Me entristece, profundamente, contemplar cómo, a menudo, se pisotea la memoria y dignidad de las víctimas del terrorismo etarra. Sé que, ahora, todo el mundo anda discutiendo sobre otros temas. Y que, como la banda asesina dijo que se estaba desarmando, hay gente que ha perdido interés en el tema, y ha echado en el olvido todo lo que pasó.

Quienes se suscriben a esa especie de alzehimer voluntario son perfectamente libres de hacerlo. Pero que les quede claro que, con su actitud indolente, están otorgándole la mayor victoria que jamás podrían haber imaginado a los terroristas, a sus miserables cómplices, y a esa claque enferma que los ovacionaba y les alababa cada tiro en la nuca, cada bomba lapa y cada secuestro.

Porque, de ese olvido de aquellos que deberían cultivar el recuerdo, de esa desazón por la difusión de la historia sangrienta que nos tocó sufrir como nación, de ese querer mirar hacia otro lado, es de lo que se nutre el relato perverso que los malos están imponiendo.

A tal grado ha llegado la ignominia, que, en la bochornosa celebración en que se ha convertido La Diada catalana, había gentuza (algunos otrora «civilizados demócratas») tocándole las palmas a ese adlátere de terroristas que siempre fue «El gordo» Otegui. Porque sí, allí estaba el tipejo, tan pancho, sosteniendo un bouquet de flores, con la inscripción ehbildu, y paseando por las calles de la capital de una región de España en la que sus colegas asesinaron a 54 personas, e hirieron a 224 más.

Y los ‘indepes’ dándose empujones para hacerse un selfie’ con semejante jumento… O sea, que fíjense hasta donde ha llegado el olvido, y la aceptación del perverso relato de los bildu-etarras, por parte de esos febriles nacionalistas catalanes que, en otro tiempo, se preciaban de ser hasta aldabas de gobiernos nacionales de muy diferente color.
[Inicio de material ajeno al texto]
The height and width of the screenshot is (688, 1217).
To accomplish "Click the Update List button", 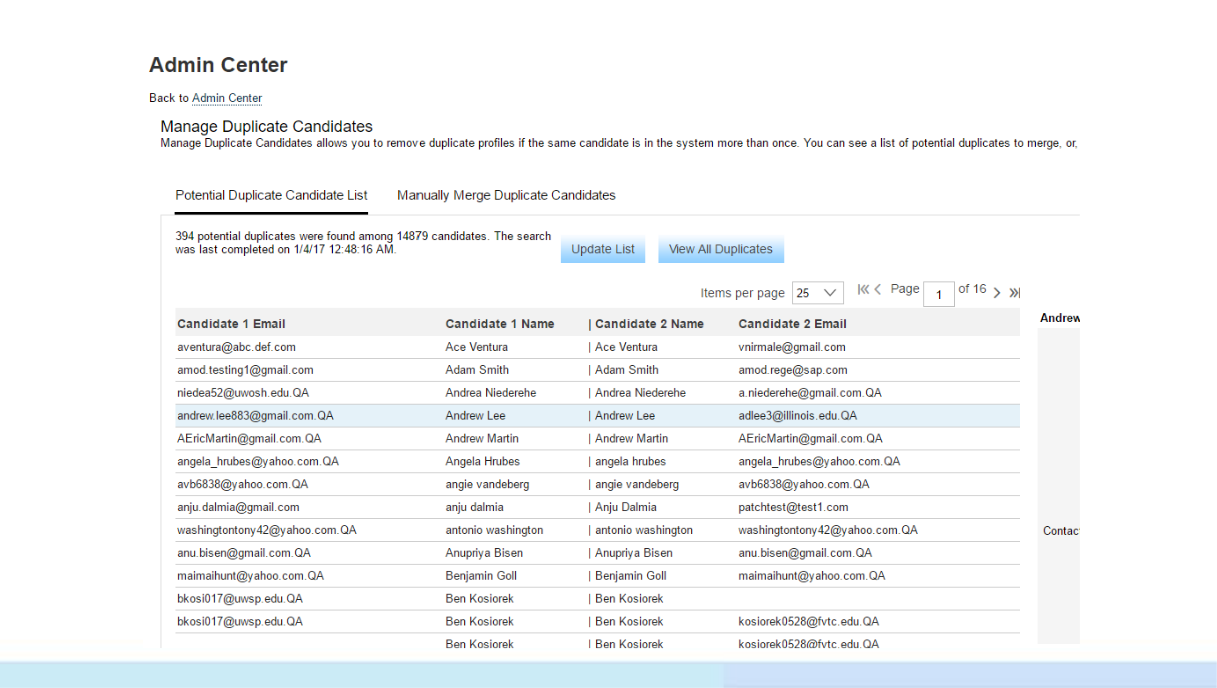I will [602, 249].
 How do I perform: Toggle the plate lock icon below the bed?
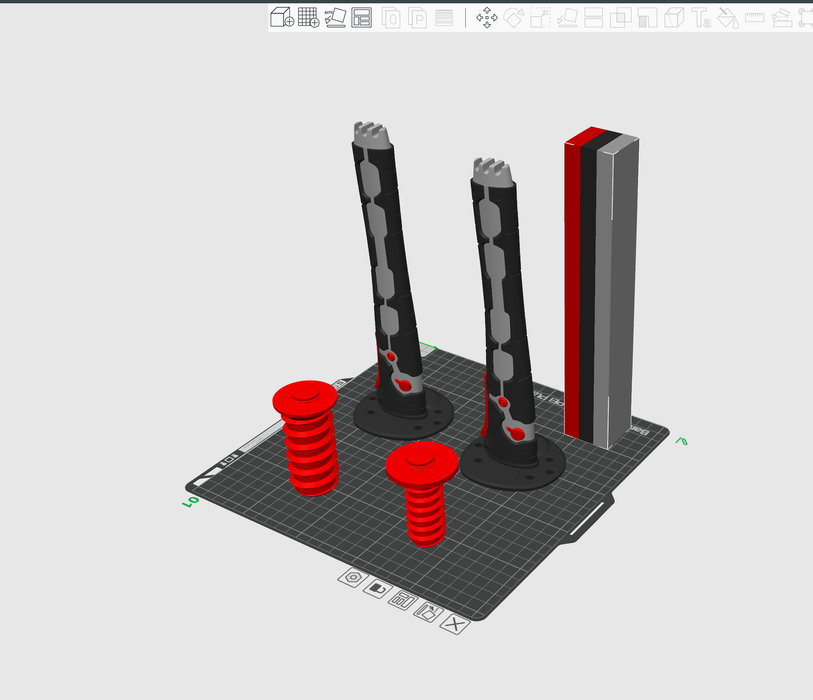(x=377, y=589)
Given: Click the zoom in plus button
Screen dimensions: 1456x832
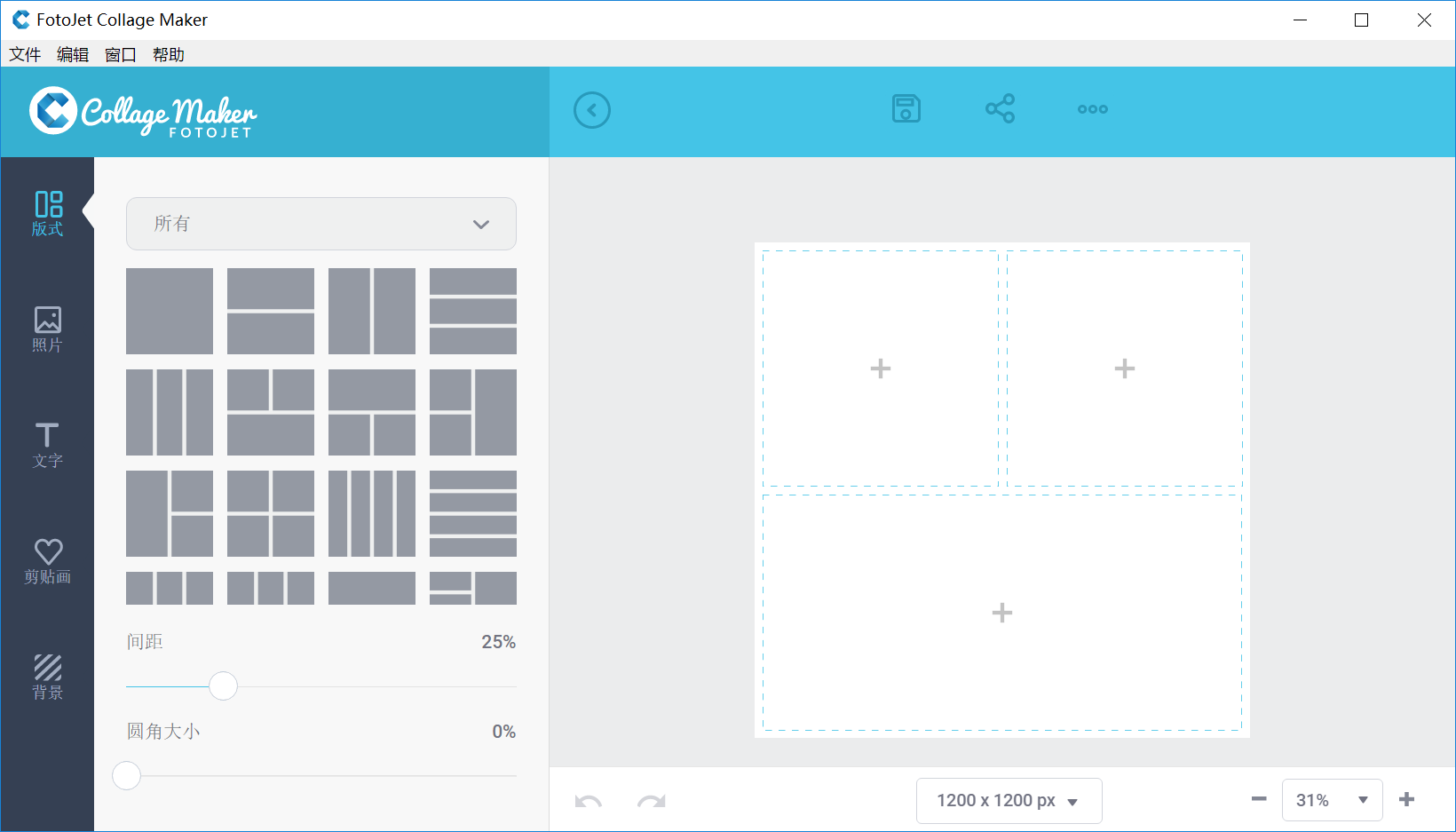Looking at the screenshot, I should (x=1406, y=799).
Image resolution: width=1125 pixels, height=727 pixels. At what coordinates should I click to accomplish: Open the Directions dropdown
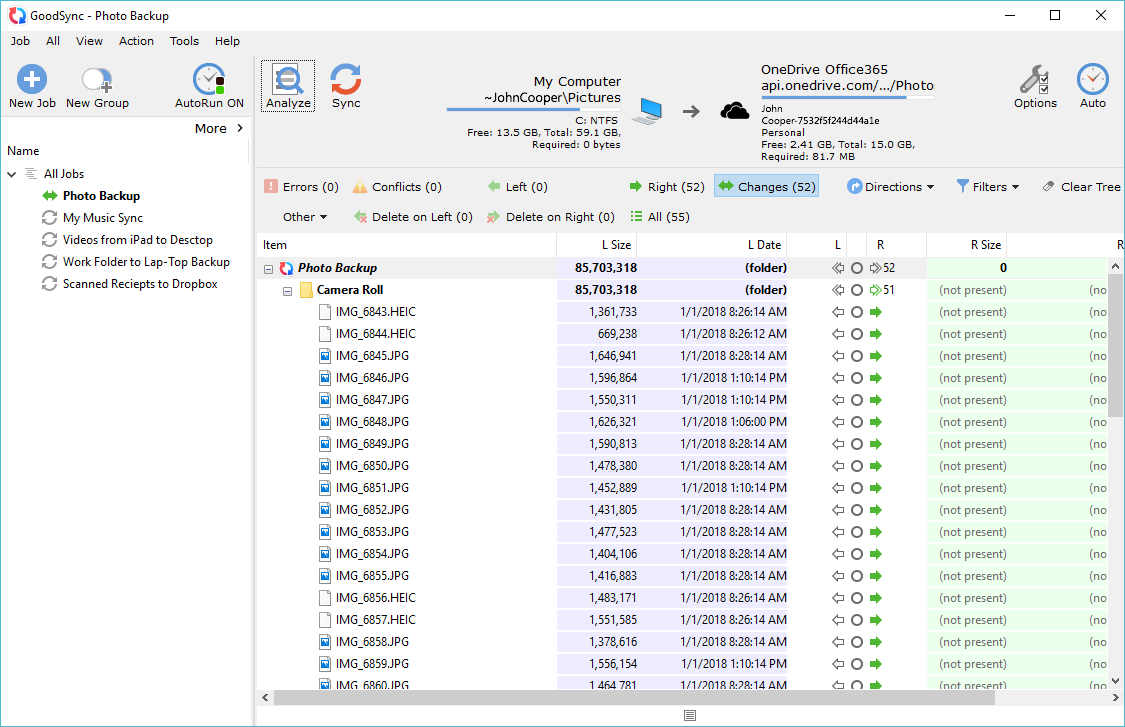[x=890, y=187]
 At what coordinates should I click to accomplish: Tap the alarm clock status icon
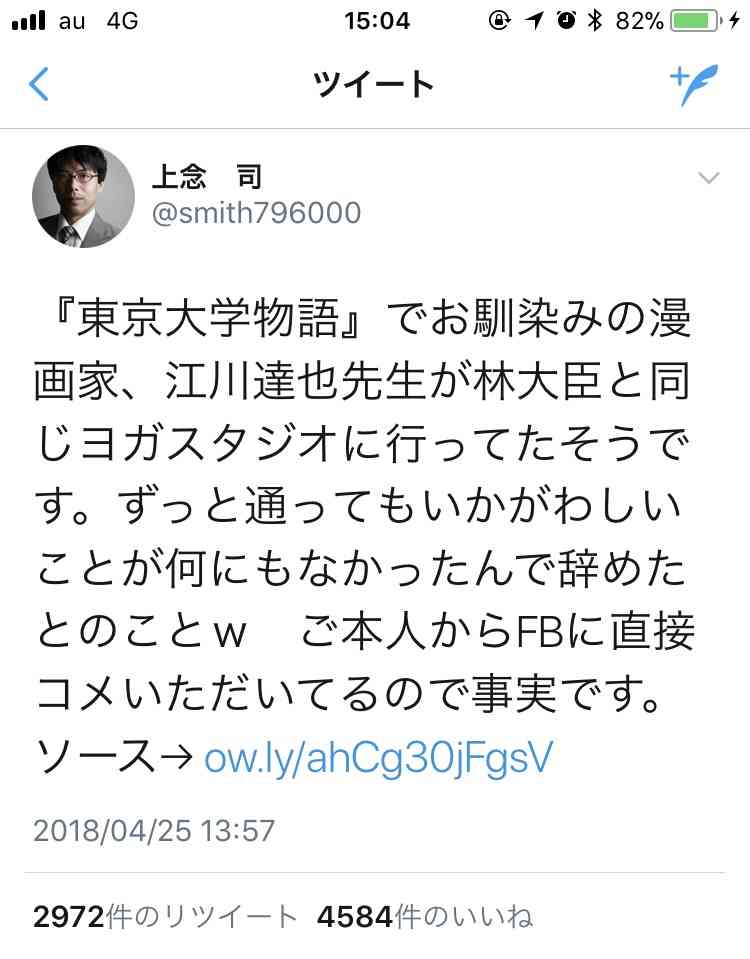566,20
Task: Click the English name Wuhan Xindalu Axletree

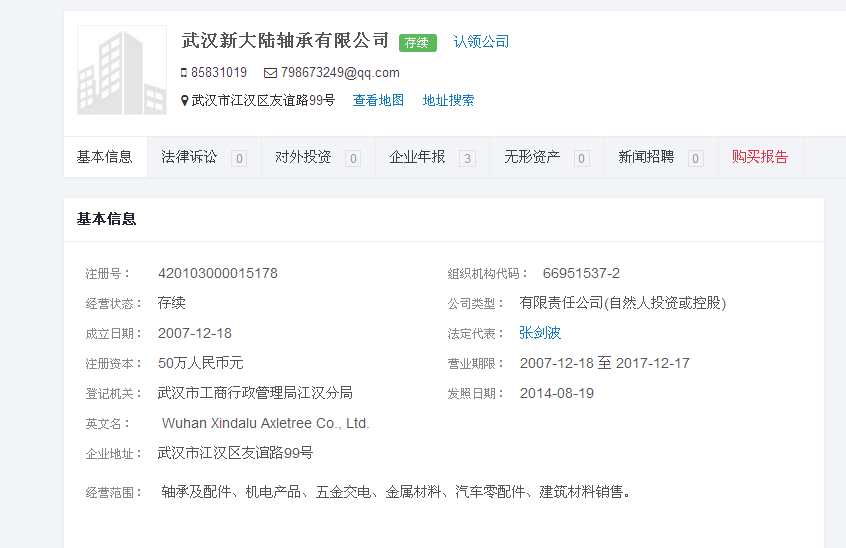Action: [x=265, y=423]
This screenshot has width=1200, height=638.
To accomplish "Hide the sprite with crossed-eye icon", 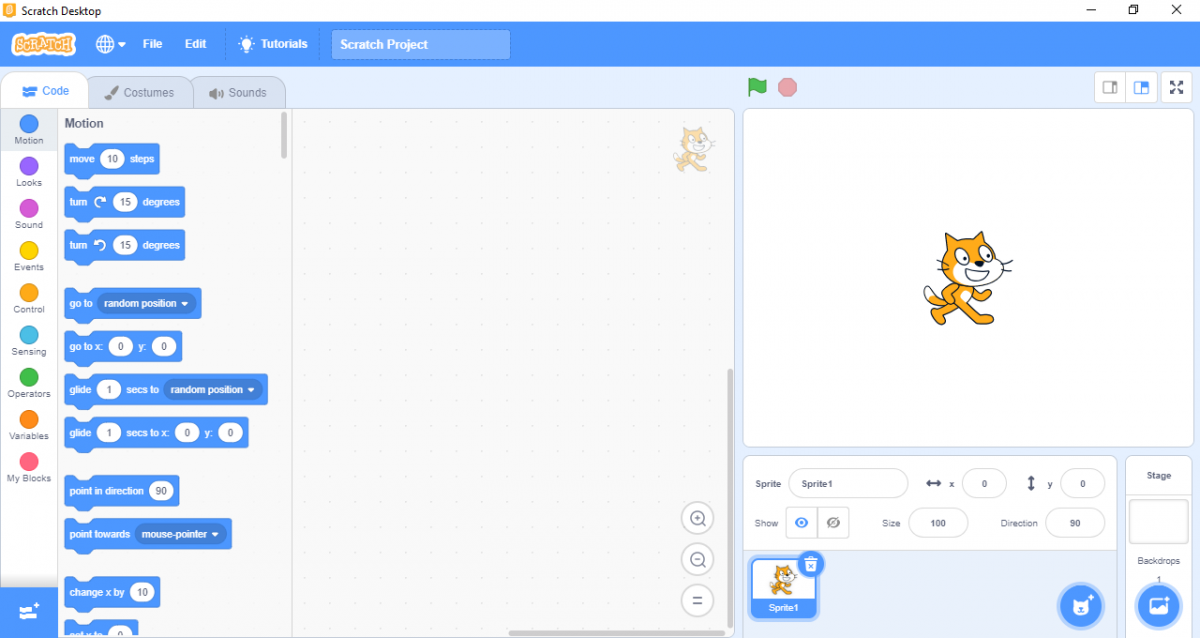I will [832, 523].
Queda claro, por tanto, que el virus totalitario anida con especial facilidad en el caletre del sujeto nacionalista. Quizá, simplemente, porque el nacionalismo es totalitario en esencia. Pero queda fehacientemente constatado, también, que, si se abandonan la educación, en general, y la enseñanza de la lengua y la Historia, en particular, como se ha hecho en Cataluña, los pueblos pueden acabar chapoteando en una ficción histórica prefabricada, mientras deambulan cogiditos del brazo de unos criminales que, únicamente, han cambiado de estrategia cuando la fuerza de la democracia y del Estado de Derecho han conseguido asfixiarles.